Basically, I took an $n\times n$ matrix $A=(a_{i,j})_{i,j}$, where $a_{i,j}$ are variables. Then I wrote the characteristic polynomial as $P_A(X)=c_nX^n+\cdots +c_0$, where each $c_k$ is an explicit polynomial in the variables $a_{i,j}$. Then I wrote explicitly the $n^2$ entries of each $A^k$ with $0\leq k\leq n$ as polynomials in the variables $a_{i,j}$. Finally, I proved that each of the $n^2$ entries of $P_A(A)=c_nA^n+\cdots +c_0I_n$ is $0$. It's just playing with sums of monomials and proving that all of them reduce in the end.
You can find the proof in the 3-4/2014 issue of Gazeta Matematica, Seria A, pages 32-36. Available online at this address:
https://ssmr.ro/gazeta/gma/2014/gma3-4-2014-continut.pdf
A: My favorite : let $k$ be your ground field, and let $A = k[X_{ij}]_{1\leqslant i,j\leqslant n}$ be the ring of polynomials in $n^2$ indeterminates over $k$, and $K = Frac(A)$.
Then put $M = (X_{ij})_{ij}\in M_n(A)$ the "generic matrix". 
For any $N=(a_{ij})_{ij}\in M_n(k)$, there is a unique $k$-algebra morphism $\varphi_N:A\to k$ defined by $\varphi(X_{ij}) = a_{ij}$ that satisfies $\varphi(M)=N$.
Then the characteristic polynomial of $M$ is separable (ie $M$ has $n$ distinct eingenvalues in an algebraic closure $\widetilde{K}$ of $K$). Indeed, otherwise its resultant $Res(\chi_M)$ is zero, so for any $N\in M_n(k)$, $Res(\chi_N) = Res(\chi_{\varphi_N(M)})= \varphi_N(Res(\chi_M)) = 0$, so no matrix $N\in M_n(k)$ would have distinct eigenvalues (but obviously some do, just take a diagonal matrix).
It's easy to show that matrices with separable characteristic polynomial satisfy Cayley-Hamilton (because they are diagonalizable in an algebraic closure), so $M$ satisfies Cayley-Hamilton.
Now for any $N\in M_n(k)$, $\chi_N(N) = \varphi_N(\chi_M(M)) = \varphi_N(0) = 0$.

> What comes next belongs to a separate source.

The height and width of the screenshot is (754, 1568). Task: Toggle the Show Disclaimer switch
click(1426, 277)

A: Here is a neat proof from Qiaochu Yuan's answer to this question:  

If $L$ is diagonalizable with eigenvalues $\lambda_1, \dots \lambda_n$, then it's clear that $(L - \lambda_1) \dots (L - \lambda_n) = 0$, which is the Cayley-Hamilton theorem for $L$. But the Cayley-Hamilton theorem is a "continuous" fact: for an $n \times n$ matrix it asserts that $n^2$ polynomial functions of the $n^2$ entries of $L$ vanish. And the diagonalizable matrices are dense (over $\mathbb{C}$). Hence we get Cayley-Hamilton in general.

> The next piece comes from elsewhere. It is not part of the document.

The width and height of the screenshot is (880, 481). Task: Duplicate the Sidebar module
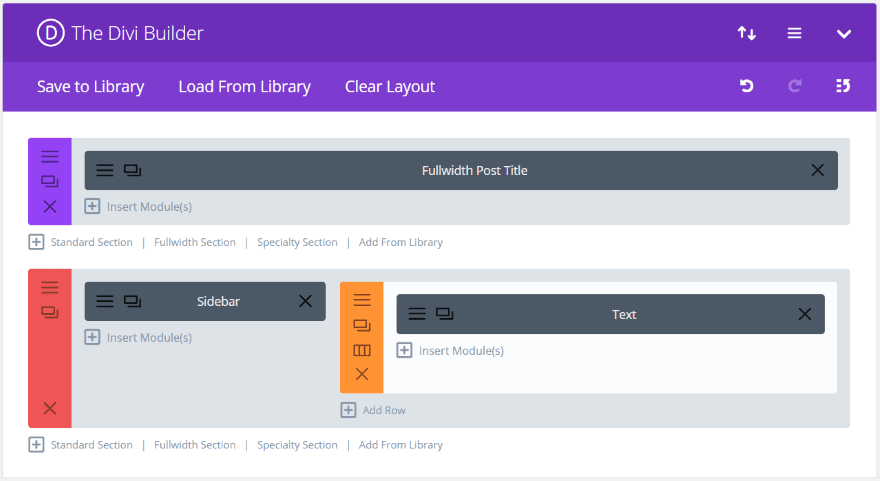pos(132,301)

A: One can prove this theorem by use of the fact that the matrix representation of all linear map on a complex vector space, is Triangularisable with respect to a basis $\{v_1,...,v_n\}$.
So if $T$ be a linear map there are $\{\lambda_1,...,\lambda_n\}$ s.t
$$T(v_1)=\lambda_1 v_1 $$
$$T(v_2)=a_{11} v_1+\lambda_2 v_2 $$
$$.$$
$$.$$
$$.$$ 
$$T(v_n)=a_{n1}v_1+a_{n2}v_2+...+\lambda_n v_n $$   
And by computation we can find that the matrix $S=(T-\lambda_1)(T-\lambda_2)...(T-\lambda_n)$ vanishes all $v_i$, and so $S\equiv 0$.
For more details you can see Herstein's Topics in Algebra.